Девушка смеялась, терлась виском о плечо любимого и вновь погружалась в симфонию воспоминаний:

– Ванечка, а старое сырое дерево возле избушки помнишь? Звуки черные, мокрые, не дерево, а каторжанин на грязной дороге.

И она ежилась от безнадежного чавканья сапог осужденного. Ей слышалось: несчастный волочил ноги прямо возле дивана. Девушка замирала от страха, накрывалась рукой Ивана, спешила преодолеть полосу тоскливых шумов, как курортник торопится переплыть ледяную струю и оказаться в парной жиже, безопасной и теплой, как мягкая зыбь на животе супруги.

Через мгновение комната наполнялась нежными, мягкими звуками, и Лида томилась от удовольствия.

– А в лодке на дне перекатывался листок: ржавый, кулечком завернут, в нем, наверное, куколка в паутине была, – ласкалась она. – С легким стуком, словно с горошинкой, шуршал.

Иван вытащил руку из-под Лидиной головы:

– А еще муравей по столу бегал, кирзачами топал.

– Зря смеешься! – со счастливой улыбкой – ага, все-таки любимому мужчине интересно поговорить о том, что ее волнует! – отвечала девушка. – Знаешь, как озвучивали шаги в диснеевских «Белоснежке и семи гномах»? Кожаным бумажником: сгибали-разгибали, кожей скрипели…

– Восьмой раз затираешь про этот бумажник, – раздраженно бросил Иван и сел рывком, отпихнув подушку, наполненную гречневой шелухой. Он ненавидел Лидины подушки: по ночам гречка, словно гремучая змея, наполняла голову Ивана грозным треском.

Лида беспомощно лежала в складке дивана, пыталась удержать мелкие, как роса, слезы, – Иван белел от злости, когда она плакала и из последних сил делала вид: все в порядке, все в полном порядке, в отношениях любой пары случаются кризисы!

– Кстати, это интересно: кирзовые сапоги для муравья. Они же строем ходят – раз-два, раз-два, – фальшиво восхитилась она дрожащим, как бездомная собачонка, голосом. – Спасибо за идею!

На самом деле идея была унылой и глупой, и Лидина ложь торчала, как прошлогодний бурьян из сугроба.

И они оба это понимали.

Девушка зажмурилась и едва удержалась, чтобы не прикрыть ладонью рот, как делают дети, когда врут.
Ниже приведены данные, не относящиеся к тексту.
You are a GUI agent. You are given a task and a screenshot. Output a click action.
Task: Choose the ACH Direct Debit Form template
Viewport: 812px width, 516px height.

Тонкие пальцы поклевали воздух возле бледных губ и принялись теребить невесомую, с мелким морозным звоном серебряную цепочку.

Иван натянул драные дизайнерские джинсы сложного кроя – Лида отдала за них гонорар, полученный за звуковое оформление рекламного ролика для альтернативного музыкального канала А-one.

Сдернул с подлокотника лиловый, с черными принтами джемпер, рассыпавший трескучее неоновое облачко, и стал рыть кресло, отыскивая носки.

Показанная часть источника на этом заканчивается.